*Problem statement*
Be exact. Print each record as it stands.

━━━━━ Input for this task ━━━━━

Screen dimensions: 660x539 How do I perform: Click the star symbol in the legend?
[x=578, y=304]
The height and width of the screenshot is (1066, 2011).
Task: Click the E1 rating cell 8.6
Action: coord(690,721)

━━━━━

*Task answer*
Screen dimensions: 660x539 How do I perform: Click the star symbol in the legend?
[x=578, y=304]
The height and width of the screenshot is (1066, 2011).
Task: Click the E1 rating cell 8.6
Action: coord(690,721)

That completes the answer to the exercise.